I noticed that there seems to be a error in the guard32.dll and guard64.dll registry entries.
http://img547.imageshack.us/img547/818/sshot12w.png
Version 5.3.43550.1216
Windows 7 64bit
And there are also previously unseen firewall alerts
Hello thommh,
Can you also make a screenshot of the Defense+ Events?
Its possible that CIS is blocking AutoRuns from accessing certain areas on your machine.
Can you explain a bit more about your second issue?
Thanks
Jake
Defense+ is disabled as I am not using it atm.
Ok; Is Image Execution Control Disabled as well? and as well as the sandbox?
Jake
Execution Control is enabled, Sandbox disabled.
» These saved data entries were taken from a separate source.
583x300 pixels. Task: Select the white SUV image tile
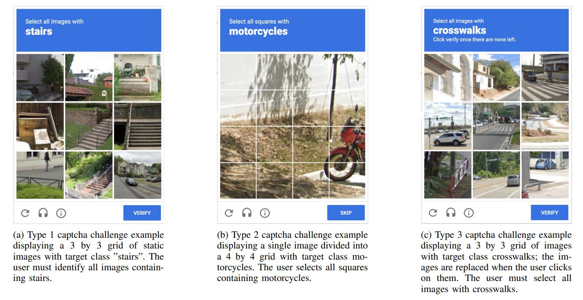coord(448,126)
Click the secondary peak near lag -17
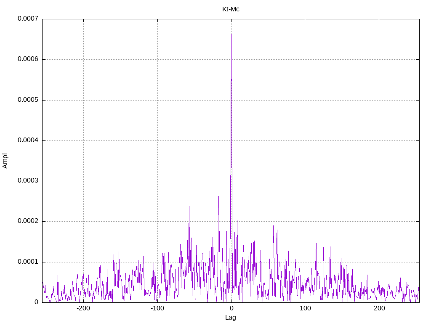Image resolution: width=431 pixels, height=323 pixels. 218,197
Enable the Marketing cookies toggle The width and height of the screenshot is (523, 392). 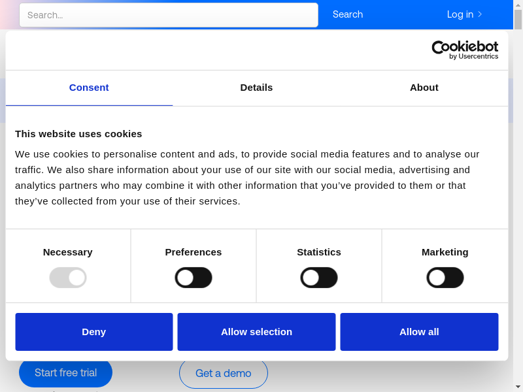pos(445,278)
Hello; I’m back with more info
This may help; these guardxx.dll are apart of CIS;
For your firewall event, Can you go to CIS > Firewall > Firewall Events > Post Screen shot of this window and upload here,
Hope this helps
Jake
Hi guy’s,
Issue 1 is probably caused by something else as there is a “space” between the Chinese (?) char and the guard32/64.dll’s those entries where already present during install of CIS.
One can have multiple entries on AppInit_DLLs seperated by “space”.
If you don’t trust it try to uninstall CIS and see if Chinese char is still there, if so you need to edit your registry to remove them manually, search for AppInit_Dlls and you should be able to find them.
Issue 2 is due to IPv6 support in this version, the alert is for “localhost” ::1, similar to IPv4 127.0.0.1
As this is a firewall alert it can’t be related to guard32/64.dll cause that’s used for D+
Thank you for your help.
I ended up editing out the space and chinese character in the registry, dunno where it came from.
Are there any good sources for me to cross-reference ipv6 addresses?